**WORK ITEM**
Starting from the line containing "The height and width of the screenshot is (458, 1024).", give again every line through the end of the entries, word for word. Pictures stay out of the copy.

**INPUT MATERIAL**
-.-.-

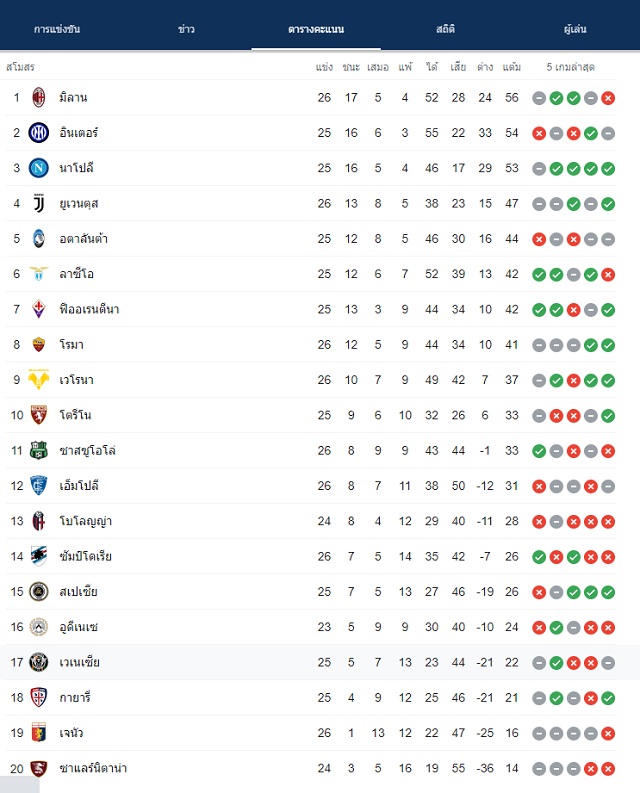Click the Genoa club crest in row 19
This screenshot has width=640, height=793.
(38, 733)
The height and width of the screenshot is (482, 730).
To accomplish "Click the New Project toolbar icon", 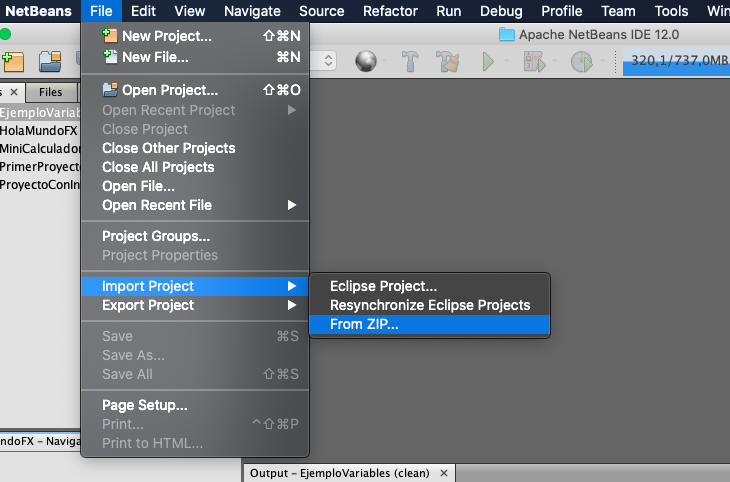I will pos(13,62).
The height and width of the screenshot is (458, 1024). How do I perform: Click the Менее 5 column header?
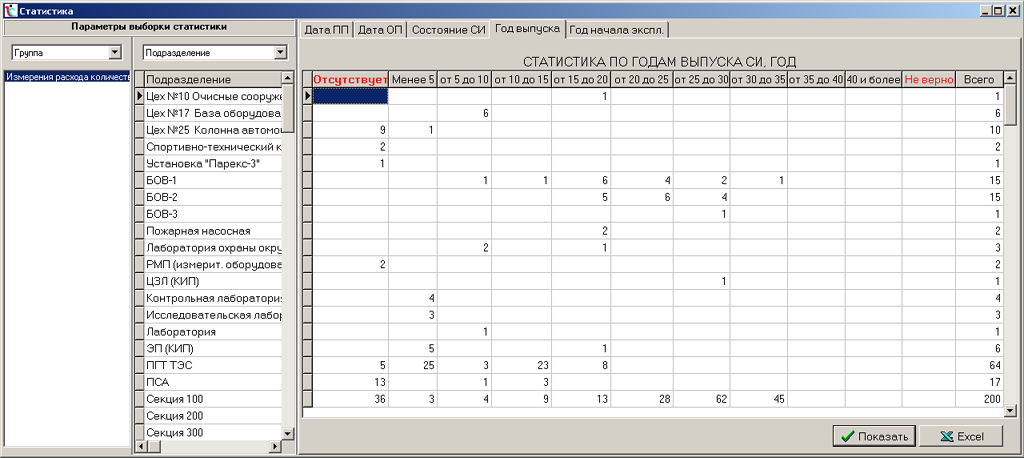413,79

-.-.-

**RESPONSE BELOW**
The height and width of the screenshot is (458, 1024). How do I perform: Click the Менее 5 column header?
413,79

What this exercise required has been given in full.